Os produtos foram modernizados e a qualidade aumentou. Mas os custos finais e a indispensável eficiência não baixaram o tanto que seria necessário. Bem ao contrário.
E esta foi muito provavelmente a maior e mais importante lição que o setor automotivo e o próprio governo devem ter aprendido com o Inovar-Auto que agora está prestes a se encerrar.
Trata-se do duro e difícil aprendizado de que setor algum é uma ilha. E muito menos um com a complexidade do automotivo e sua extensa cadeia de produção e de comercialização.
É a constatação, agora evidente, de que de nada adianta as fábricas e as empresas serem competitivas se, do lado de fora de seus muros, o País não tiver padrão equivalente de eficiência.
Tal mudança de foco ficou claro no seminário Os Novos Desafios da Indústria Automotiva Brasileira realizado na segunda-feira, 13, promovido por AutoData, em São Paulo: todos os palestrantes diretamente ligados à indústria automobilística – além de Megale, Dan Ioschpe, presidente do Sindipeças, e Philipp Schiemer, presidente da Mercedes Benz do Brasil – foram unânimes na defesa da proposta de que, hoje, bem mais do que subsídios ou medidas protecionistas que aumentem artificialmente seu poder de competição, o que o setor realmente precisa é de um Brasil como um todo mais competitivo.
Foram além e deram toda a real dimensão da questão. Mostraram que, com a fase de grande mudança tecnológica pelo qual vem passando a indústria automobilística no mundo – de longe, a maior e mais complexa de toda sua centenária historia – caso o Brasil insista em manter suas fronteiras fechadas, as empresas instaladas no País ficarão à margem desse ciclo.
Estarão, assim, condenadas a produzir componentes e veículos defasados e com poder de competição limitado, quando muito, ao mercado interno. E, ainda assim, desde que as fronteiras permaneçam fechadas para sempre.
De outro lado, caso o Brasil abra suas fronteiras sem simultaneamente enfrentar e eliminar os problemas que detonam sua eficiência, o setor automotivo instalado no País, por mais que se esforce e invista em modernização de seus produtos e fábricas, não terá como enfrentar a concorrência externa. E, desta forma, como produtor, correrá sério risco de, em dez a quinze anos, ser posto inteiramente à margem da parte relevante do mapa automotivo global.
Trata-se, assim, de uma encruzilhada extremamente delicada, do tipo tudo ou nada.

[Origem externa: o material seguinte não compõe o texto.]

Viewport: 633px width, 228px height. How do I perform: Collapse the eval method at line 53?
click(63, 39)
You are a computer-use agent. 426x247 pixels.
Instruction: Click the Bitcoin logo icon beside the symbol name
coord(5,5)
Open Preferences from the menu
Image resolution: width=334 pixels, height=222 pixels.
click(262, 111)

Caso a nova política automotiva, agora em gestação, contemple gradativa abertura das fronteiras automotivas e venha acompanhada do simultâneo aumento da eficiência do País, o considerável porte do mercado interno será a base para que o Brasil possa se consolidar, no futuro, em lugar de destaque entre os cinco maiores produtores mundiais de veículos.
No entanto, caso tal abertura ocorra sem que o Brasil modernize sua legislação trabalhista e tributária, sem que acabe com a corrupção, equacione suas questões políticas e resolva seus problemas de infraestrutura, o setor automotivo – como, de resto, todo setor industrial aqui instalado – corre o risco de chegar naquela situação de que se ficar o bicho pega e, se correr… também!

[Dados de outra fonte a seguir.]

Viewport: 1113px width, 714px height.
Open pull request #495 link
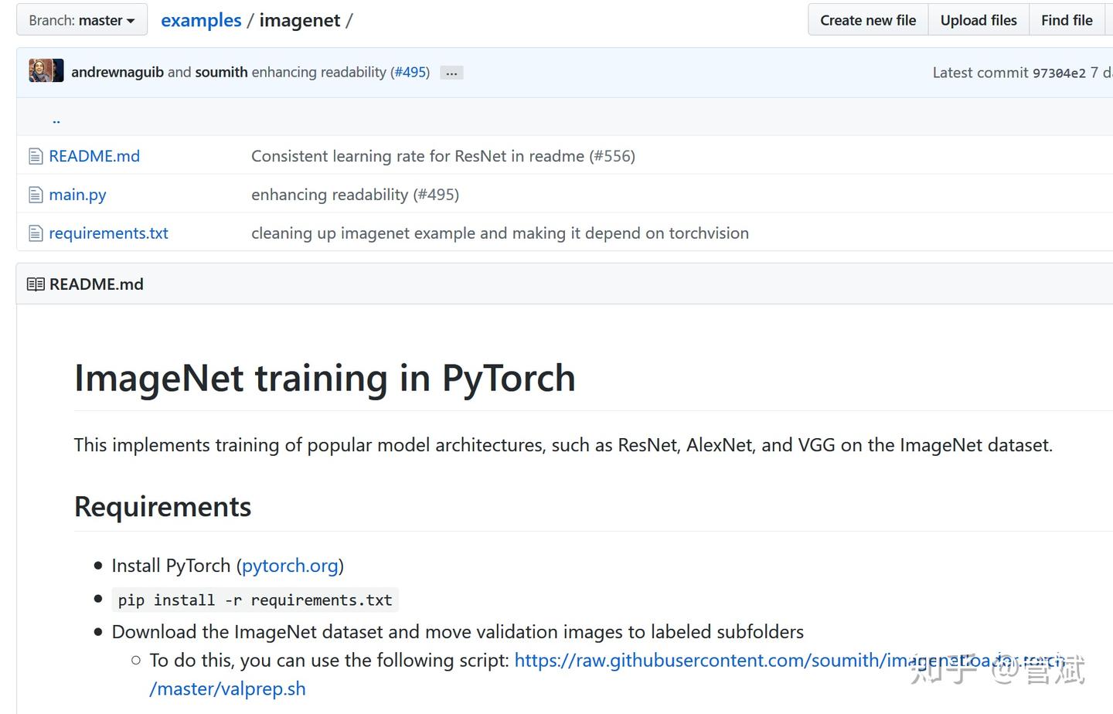pos(410,72)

Ao final de sua apresentação, Schiemer tocou em outro ponto crucial da mesma questão. Projetou na tela imagem de um caminhão que sua empresa está desenvolvendo na Alemanha: elétrico e autônomo.
Trata-se, segundo ele, de nova geração de veículos que aumenta, e muito, a eficiência do transporte e da logística. Mas são produtos que, infelizmente, jamais poderão ser trazidos para o Brasil sem que o País ofereça infraestrutura rodoviária condizente.
Tal como comentou alto executivo do setor também presente ao evento de AutoData, é fundamental, agora, que se faça profunda e corajosa releitura do chamado jeitinho brasileiro, até agora tido e havido como grande vantagem, belo diferencial tupiniquim.
Nada disso. Nada a ver com o poético cruzamento da cultura indígena com a africana, com algumas pitadas dos portugueses e espanhóis. Trata-se, na verdade, da mais pura falta de alternativa. É a prova viva e definitiva de todas as deficiências que precisam ser enfrentadas. E com urgência.